**Kutipan Dokumen:**
-=-=-=-=-
Sedangkan pendapat lain disampaikan oleh Ibu S (77 tahun) yang menjelaskan upaya
yang perlu dilakukan pada anak cucu jika ada bencana. Adapun upaya tersebut adalah :
1) pada orang hamil perut diberi abu agar tidak keguguran
2) bilang kukoh bakoh jika ada gempa bumi agar kuat bangunan yang dihuni.
3) sembunyi di dalam ruangan jika ada lesus (angin puting beliung)
4) Memasak sayur keluwih agar diberi keselamatan
5) Supaya terhindar dari rumah roboh, maka bangunan rumah berbentuk limasan,
karena ketika ada gerakan saling nggondeli dan bilang kukoh bakoh supaya
rumahnya tidak roboh,
Berdasarkan pengalaman yang telah diinformasikan dari para informan, peneliti
menyimpulkan bahwa pengetahuan kearifan lokal yang sampaikan dapat dipilah-pilah
menjadi 3 bagian, yakni pada saat sebelum bencana terjadi, seperti menyampaikan tanda-
tanda akan datangnya bencana, membangun rumah yang tahan roboh, selalu memohon
keselamatan kepada Tuhan Yang Maha Esa, saat bencana tiba, seperti membuang ‘galar’
keluar supaya aber wilujeng, membuang garam keluar serta mengumandangkan adzan supaya
angin ributnya segera berhenti, dan bilang kukoh bakoh supaya rumahnya tidak roboh,
sedangkan sesudah gempa kearifan lokal yang muncul yakni adanya ucapan pasrah kepada
31
Tuhan Yang Maha Esa, bahwa semua milik Tuhan dan akan kembali kepada Tuhan (nrima
atas musibah yang menimpanya.
4. Masukan Pakar terhadap Pengetahuan Kearifan Lokal Lansia tentang tanda-Tanda
Bencana
Temuan dari responden di kalangan lansia selanjutnya dikonsultasikan pakar.
-=-=-=-=-
Entri Tersimpan:
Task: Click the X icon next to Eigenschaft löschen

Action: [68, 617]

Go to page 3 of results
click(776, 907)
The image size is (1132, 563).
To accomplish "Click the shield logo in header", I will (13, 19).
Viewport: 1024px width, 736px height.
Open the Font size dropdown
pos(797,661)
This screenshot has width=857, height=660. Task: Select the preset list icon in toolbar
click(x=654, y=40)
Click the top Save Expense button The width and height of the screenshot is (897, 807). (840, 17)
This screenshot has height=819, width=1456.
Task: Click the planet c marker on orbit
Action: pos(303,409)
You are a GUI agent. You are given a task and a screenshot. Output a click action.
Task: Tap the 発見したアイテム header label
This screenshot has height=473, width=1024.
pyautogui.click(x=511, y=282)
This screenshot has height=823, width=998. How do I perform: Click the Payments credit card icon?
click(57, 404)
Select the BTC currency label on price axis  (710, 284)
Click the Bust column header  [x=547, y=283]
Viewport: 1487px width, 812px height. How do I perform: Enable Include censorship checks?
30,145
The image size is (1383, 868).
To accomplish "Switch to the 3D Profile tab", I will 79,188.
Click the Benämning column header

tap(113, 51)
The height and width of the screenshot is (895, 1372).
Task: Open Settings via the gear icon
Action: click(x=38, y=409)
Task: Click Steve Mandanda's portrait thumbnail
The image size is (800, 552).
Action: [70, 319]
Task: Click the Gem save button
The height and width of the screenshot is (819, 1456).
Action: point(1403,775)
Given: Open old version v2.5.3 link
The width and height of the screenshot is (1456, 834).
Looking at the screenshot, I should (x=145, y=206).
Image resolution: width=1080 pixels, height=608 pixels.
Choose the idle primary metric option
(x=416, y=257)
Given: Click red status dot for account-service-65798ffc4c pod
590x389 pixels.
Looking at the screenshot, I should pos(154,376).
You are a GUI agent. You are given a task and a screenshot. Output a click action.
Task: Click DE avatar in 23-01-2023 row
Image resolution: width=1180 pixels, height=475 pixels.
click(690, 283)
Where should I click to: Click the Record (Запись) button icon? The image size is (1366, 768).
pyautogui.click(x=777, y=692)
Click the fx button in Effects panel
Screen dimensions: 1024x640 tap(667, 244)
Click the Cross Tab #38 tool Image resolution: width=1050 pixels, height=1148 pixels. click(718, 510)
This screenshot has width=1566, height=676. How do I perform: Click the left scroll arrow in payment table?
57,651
-=-=-=-=-
**Tujuan Tugas 1:** Sebutkan seluruh upaya menghadapi bencana yang disampaikan oleh Ibu S (77 tahun) dalam kutipan dokumen tentang kearifan lokal lansia.
**Tujuan Tugas 2:** Menurut kutipan dokumen, apa yang dimaksud dengan "lesus"?
Catatan-catatan tersebut diambil dari sumber yang berbeda.

**Hasil yang Benar 1:**
1) Pada orang hamil, perut diberi abu agar tidak keguguran.
2) Mengucapkan "kukoh bakoh" jika ada gempa bumi agar bangunan yang dihuni kuat.
3) Bersembunyi di dalam ruangan jika ada lesus (angin puting beliung).
4) Memasak sayur keluwih agar diberi keselamatan.
5) Membangun rumah berbentuk limasan supaya terhindar dari rumah roboh.

**Hasil yang Benar 2:** Angin puting beliung.